Sequencing Reads

Users can provide sequencing reads as input to the ScaleRna workflow using one of three different input methods:

Sequencer Run Folder (--runFolder): Raw sequencing data (BCLs) from one Illumina sequencing run
FASTQ Files (--fastqDir): Demultiplexed FASTQ files from one or multiple sequencing runs
Ultima CRAM Files (--ultimaCramDir): Unaligned cram files pre-processed with Ultima trimmer

All methods will produce equivalent results; the choice depends on the sequencing setup and data availability.

Starting from a Sequencer Run Folder

The workflow can start directly with the output of an Illumina sequencing run (the runFolder containing the data in BCL files). In this case the workflow automatically generates FASTQ files internally using Illumina bcl-convert.

When using --runFolder, you do NOT need to provide a samplesheet.csv file. The workflow automatically generates the appropriate samplesheet based on either the Quantum ScaleRNA sub-library index (libIndex2) or the ScaleRNA v1.1 library index (libIndex) from your sample barcode table (samples.csv).

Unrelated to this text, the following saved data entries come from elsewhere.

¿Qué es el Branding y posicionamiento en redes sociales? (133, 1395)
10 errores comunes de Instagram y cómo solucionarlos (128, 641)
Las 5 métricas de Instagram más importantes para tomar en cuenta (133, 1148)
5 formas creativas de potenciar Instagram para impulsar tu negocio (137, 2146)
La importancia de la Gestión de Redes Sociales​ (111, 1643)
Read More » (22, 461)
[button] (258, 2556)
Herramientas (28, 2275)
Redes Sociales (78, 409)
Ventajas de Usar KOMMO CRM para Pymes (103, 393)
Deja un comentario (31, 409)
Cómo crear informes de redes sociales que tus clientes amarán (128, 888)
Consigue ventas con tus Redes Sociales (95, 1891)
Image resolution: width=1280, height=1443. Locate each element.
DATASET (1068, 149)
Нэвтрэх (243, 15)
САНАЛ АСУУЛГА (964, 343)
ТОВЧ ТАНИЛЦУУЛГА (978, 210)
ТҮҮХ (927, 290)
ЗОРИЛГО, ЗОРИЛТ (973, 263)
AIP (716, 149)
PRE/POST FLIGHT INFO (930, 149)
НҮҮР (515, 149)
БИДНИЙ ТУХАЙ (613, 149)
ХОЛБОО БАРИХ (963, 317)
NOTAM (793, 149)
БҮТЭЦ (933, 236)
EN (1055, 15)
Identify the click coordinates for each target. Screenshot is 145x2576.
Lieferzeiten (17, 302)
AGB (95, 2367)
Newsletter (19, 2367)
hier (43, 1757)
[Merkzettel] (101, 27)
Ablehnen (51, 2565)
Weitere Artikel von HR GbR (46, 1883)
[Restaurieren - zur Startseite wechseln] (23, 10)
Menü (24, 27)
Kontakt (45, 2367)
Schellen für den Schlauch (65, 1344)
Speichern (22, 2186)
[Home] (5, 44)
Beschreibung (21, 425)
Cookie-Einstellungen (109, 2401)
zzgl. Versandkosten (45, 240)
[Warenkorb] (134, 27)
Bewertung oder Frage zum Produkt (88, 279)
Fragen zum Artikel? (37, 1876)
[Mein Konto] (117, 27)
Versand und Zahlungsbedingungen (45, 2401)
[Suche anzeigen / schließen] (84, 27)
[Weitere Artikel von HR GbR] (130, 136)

nextflow run ScaleBio/ScaleRna \
    --runFolder /path/to/runFolder \
    --samples samples.csv \
    --params-file runParams.yml \
    --outDir results

Replace /path/to/runFolder with the top-level sequencer output directory (runFolder), i.e. the directory containing the RunInfo.xml file.

Starting with FASTQ Files

Alternatively, the workflow can start with pre-generated FASTQ files (e.g. from a core facility); See FASTQ generation for documentation and samplesheets to use.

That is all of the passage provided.